*Your goal:* Show every line in the items below that contains the string "dimensions", copying each line unchanged. Matching is case-sensitive.

══ Exercise material

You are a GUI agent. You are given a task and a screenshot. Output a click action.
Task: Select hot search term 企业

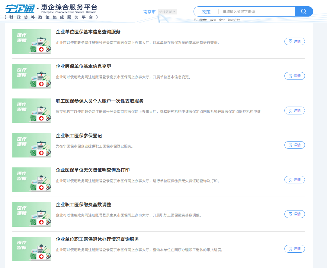click(x=222, y=20)
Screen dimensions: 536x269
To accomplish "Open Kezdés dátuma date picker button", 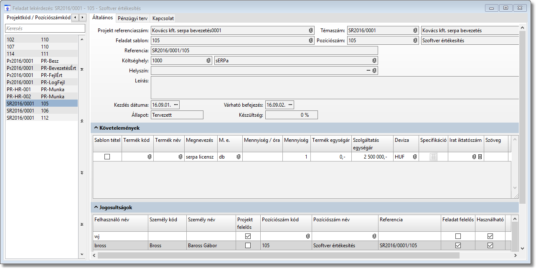I will [176, 105].
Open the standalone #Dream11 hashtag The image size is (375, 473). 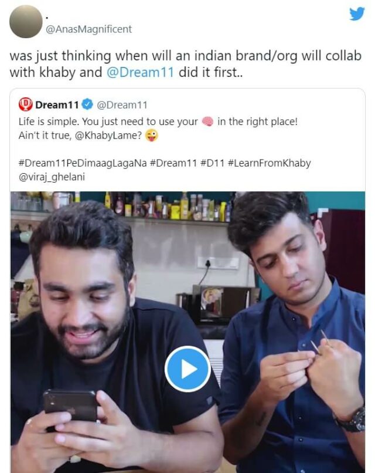point(173,163)
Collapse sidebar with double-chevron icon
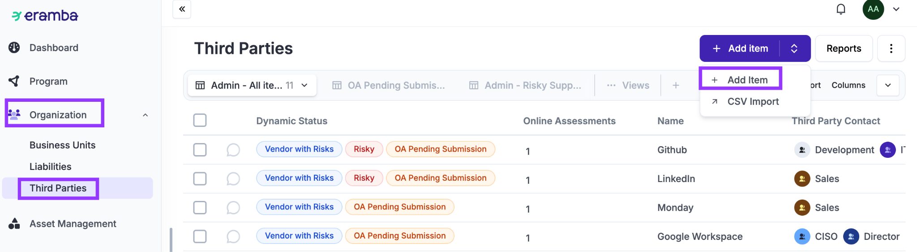The height and width of the screenshot is (252, 917). click(x=182, y=9)
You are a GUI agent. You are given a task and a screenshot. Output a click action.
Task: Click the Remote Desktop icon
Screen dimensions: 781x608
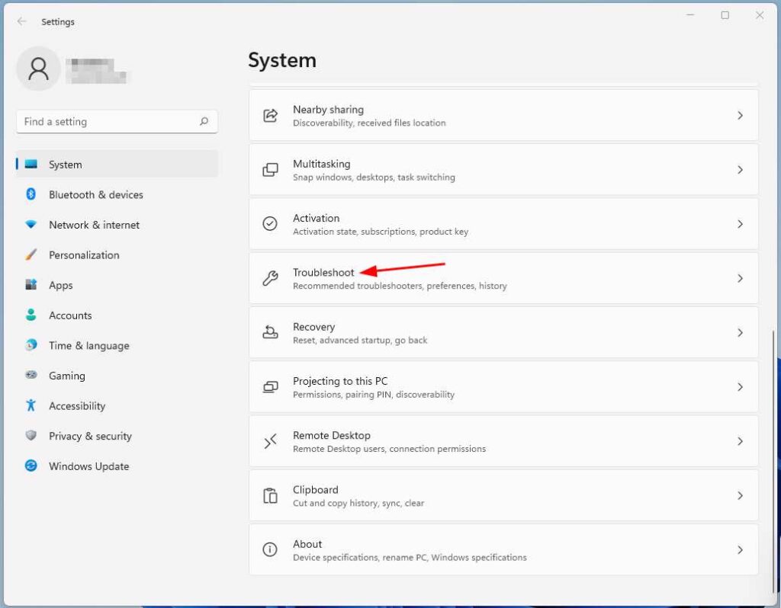click(x=270, y=440)

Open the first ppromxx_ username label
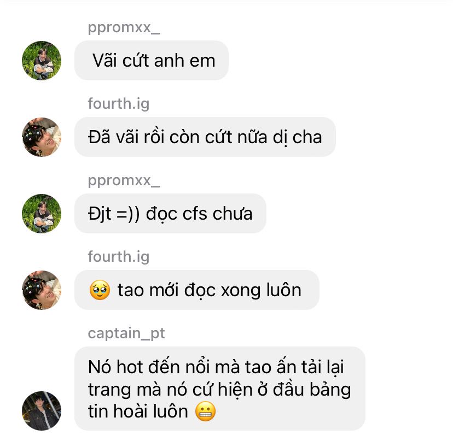(124, 28)
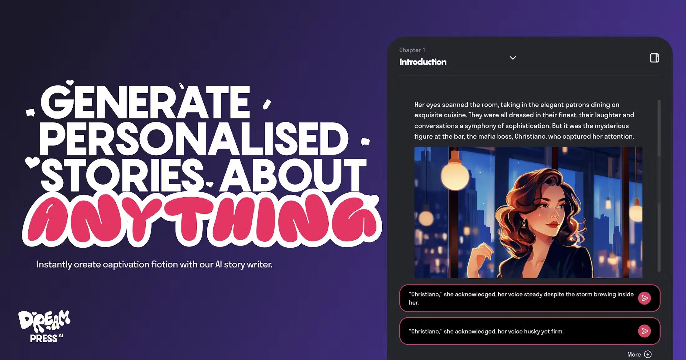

════

*Answer to this problem:*
Screen dimensions: 536x269
Screen dimensions: 781x608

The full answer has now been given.